Psilocybin for OCD: The Evidence, the Mechanism, and the Open Questions
About This Video
Obsessive-compulsive disorder (OCD) is one of the most treatment-resistant psychiatric conditions — first-line pharmacological treatment (SSRIs) benefits only 40-60% of patients, and even treatment responders often retain significant residual symptoms. Psilocybin's serotonin 2A agonism puts OCD among the most mechanistically compelling targets for psychedelic research, and Yale's Dr. Christopher Pittenger — one of the world's leading OCD researchers — presents the evidence and open questions in this departmental grand rounds talk.

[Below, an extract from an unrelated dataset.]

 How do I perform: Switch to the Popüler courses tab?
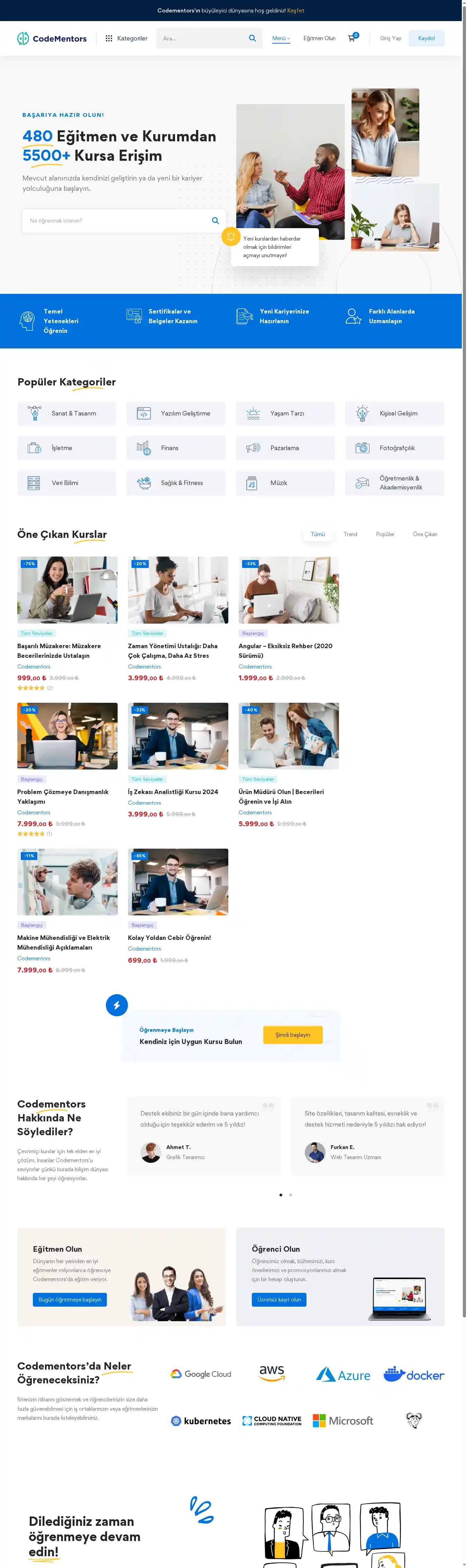click(x=385, y=534)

The mechanism hypothesis: OCD involves hyperactive cortico-striato-thalamo-cortical loops — repetitive, stuck patterns of neural firing that manifest as intrusive thoughts and compulsive behaviors. Psilocybin's disruption of these rigid neural hierarchies is specifically predicted by the REBUS model to be therapeutic: relaxing the predictive confidence of the loops that maintain OCD symptoms. The 5-HT2A receptor is highly expressed in the prefrontal cortex nodes of these circuits.
The clinical evidence reviewed: a 2006 University of Arizona open-label pilot study (n=9) was the first controlled OCD psilocybin data — and the results were striking. All nine participants showed meaningful OCD symptom reductions lasting hours to days after a single psilocybin dose, with three participants showing complete symptom remission for the duration of observation. Effect sizes were dramatically larger than any existing OCD pharmacotherapy. Yale's Phase 2 trial (launched 2024, n=30) is now generating the first placebo-controlled data for this indication.
Key Takeaways
- OCD involves hyperactive cortico-striato-thalamo-cortical loops — a rigid stuck neural pattern that REBUS predicts psilocybin should specifically disrupt.

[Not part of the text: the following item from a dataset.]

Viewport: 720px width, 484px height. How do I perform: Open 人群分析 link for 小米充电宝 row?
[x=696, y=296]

- University of Arizona 2006 pilot (n=9): all participants showed meaningful symptom reduction after a single psilocybin dose — three had complete symptom remission lasting days.
- Effect sizes in the Arizona pilot were substantially larger than any existing OCD pharmacotherapy, including high-dose SSRIs and clomipramine.
- Yale Phase 2 trial (2024, n=30) is generating the first placebo-controlled psilocybin data for OCD — results expected 2026.
- OCD's high treatment-resistance makes it one of the highest-priority targets for psilocybin research despite a smaller evidence base than depression or addiction.